Growing Pains is the debut studio album from the English alternative rock band Dinosaur Pile-Up. The album was released for CD, vinyl and digital download on 4 October 2011 on the Friends vs Records label.

Background
The whole album was recorded solely by lead singer and guitarist Matt Bigland in a homemade studio in Bridlington between late 2009 and early 2010. Also around this time, Steve Wilson (drums) and Tom Dornford-May (bass) left the band to pursue other projects. This meant whilst Matt was recording Growing Pains he had to bring in new members Harry Johns (bass) and Mike Shiels (drums). The album was released 4 October 2010. In September 2009, an early version of "All Around the World" was featured in the video game Colin McRae: Dirt 2.

Reviews
The reviews for Growing Pains have been moderate to favorable.

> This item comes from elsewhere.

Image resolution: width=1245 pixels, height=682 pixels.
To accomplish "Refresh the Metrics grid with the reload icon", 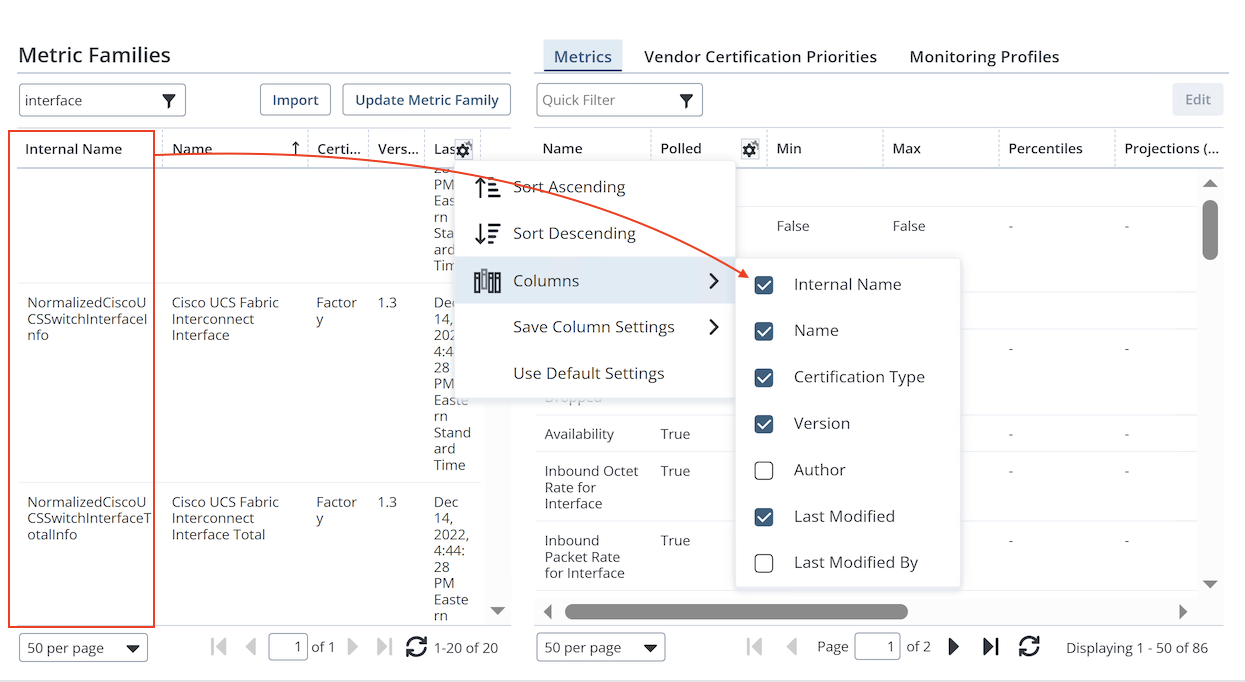I will click(1029, 647).
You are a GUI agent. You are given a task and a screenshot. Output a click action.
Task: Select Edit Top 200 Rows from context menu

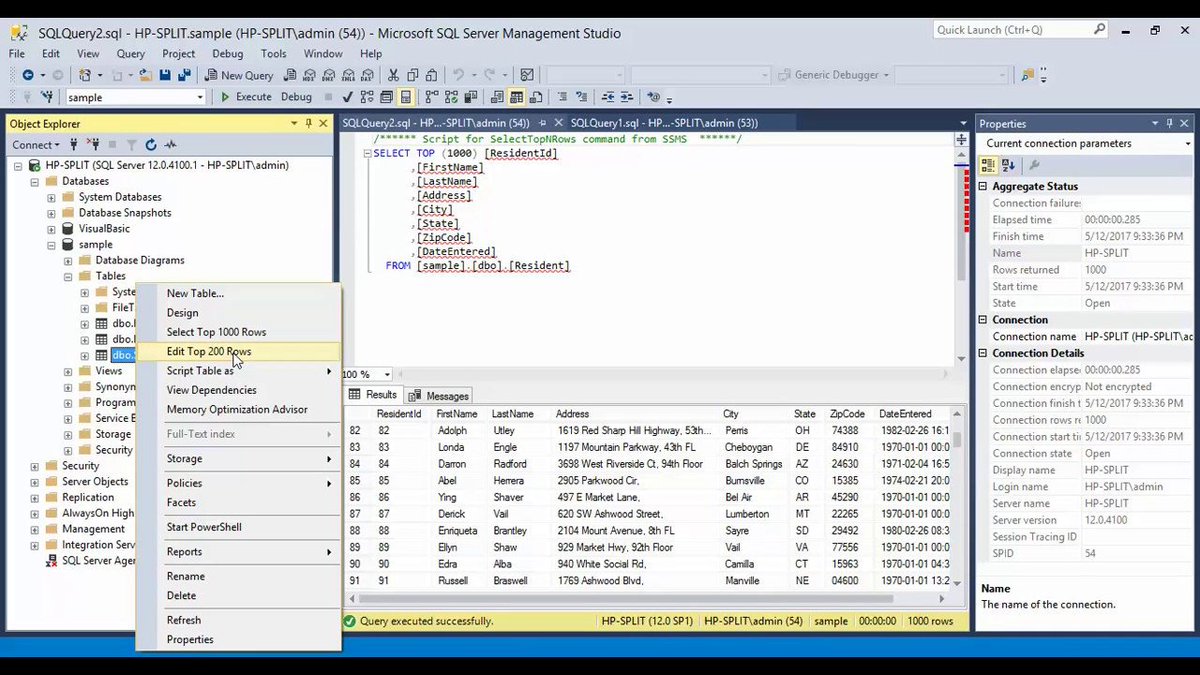(208, 351)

NME rated Growing Pains a 7/10, saying that "DP-U don’t give the most fleeting of shits about anything even remotely modern. Having said that, seeing as most of the attention focused on them thus far has focused on their being either (kindly) grunge revivalists or (unkindly) Nirvana copyists, it’s worth making clear that ‘Growing Pains’ is significantly better than either description suggests. Sure, there's more than a hint of the Cobain in the ragged guitars and slightly self-centred lyrical conceits, but rather than just aping Nirvana they instead share similar influences – particularly Pixies and Melvins – as well as update the mid-’90s college rock sound that Archers Of Loaf, Guided By Voices and Built To Spill made their own."

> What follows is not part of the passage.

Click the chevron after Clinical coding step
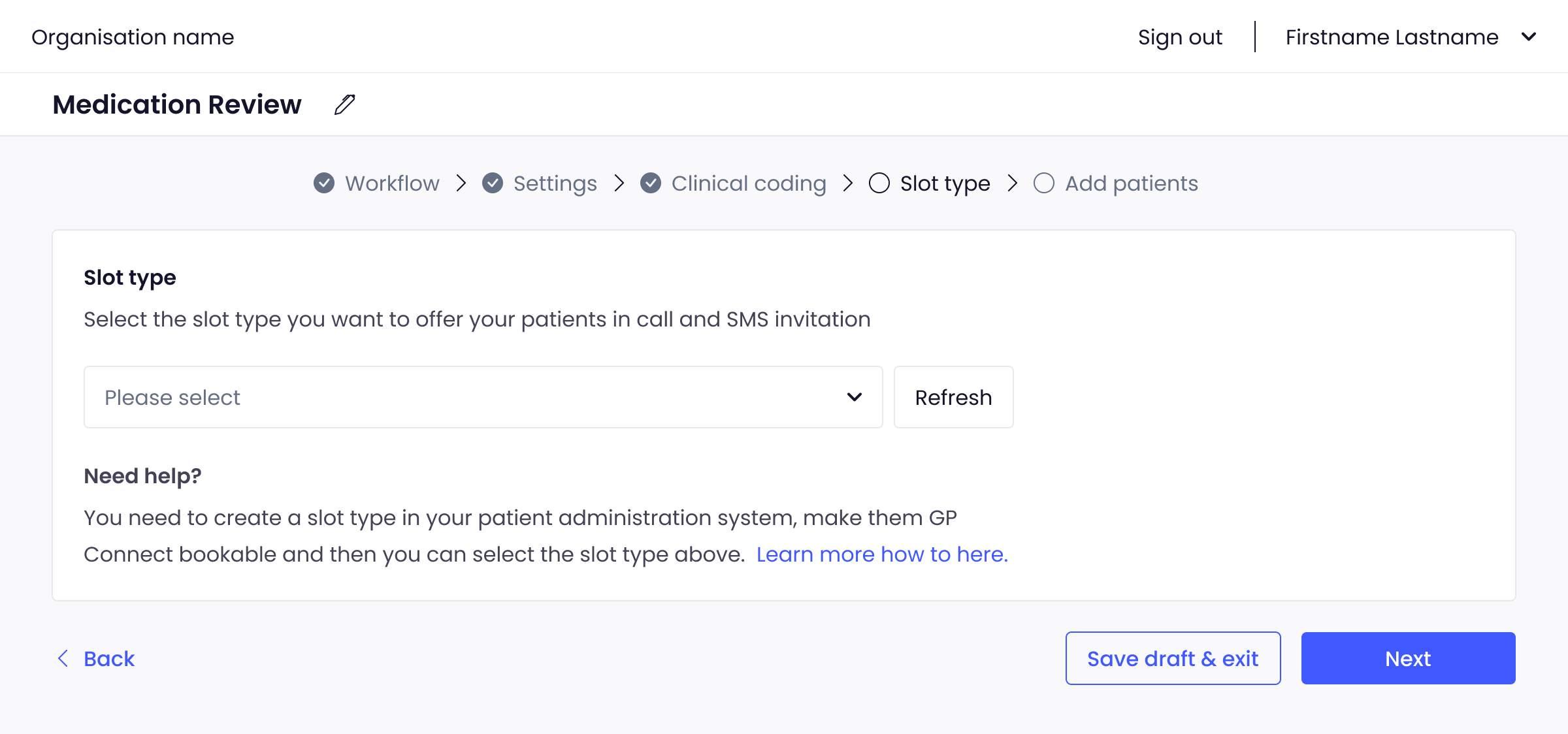 click(848, 184)
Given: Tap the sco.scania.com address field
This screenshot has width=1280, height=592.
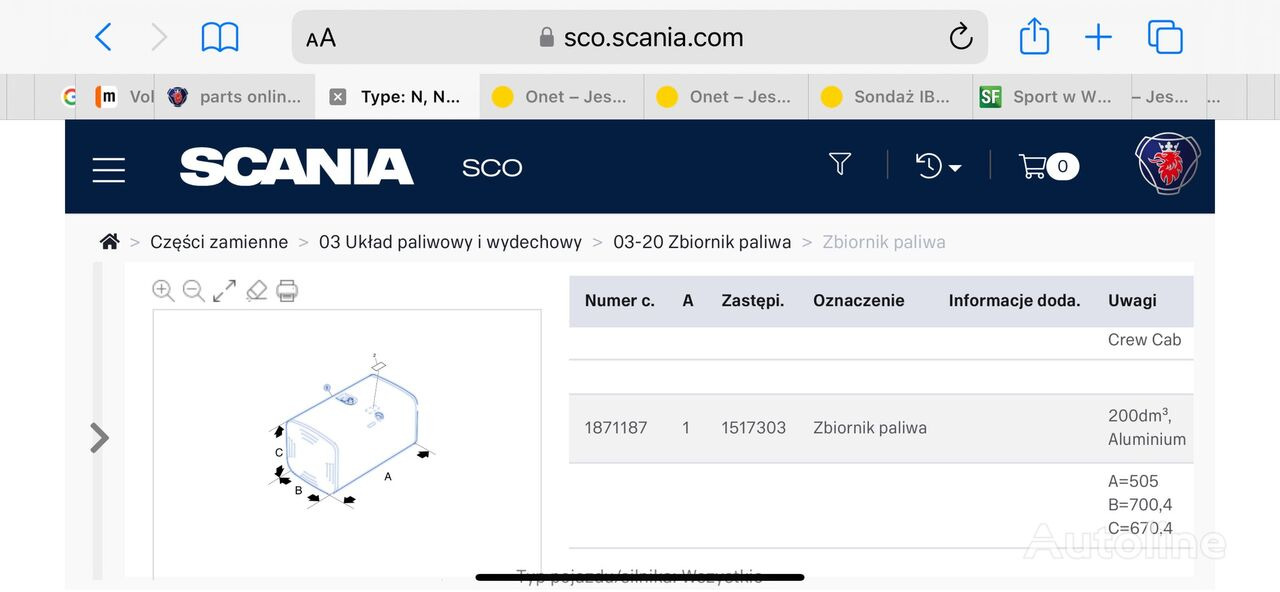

The Guardian gave the album 4/5 stars, saying, "Growing Pains is part Nirvana with the confrontation dialled down, part Foo Fighters with the punkishness turned up. It's great, rowdy fun, though, and nothing gets in the way of the tunes: Never That Together keeps teasing the listener with a brief lift from the Beatles' Please Please Me, and former singles Mona Lisa, My Rock'n'Roll and Traynor should have been hits."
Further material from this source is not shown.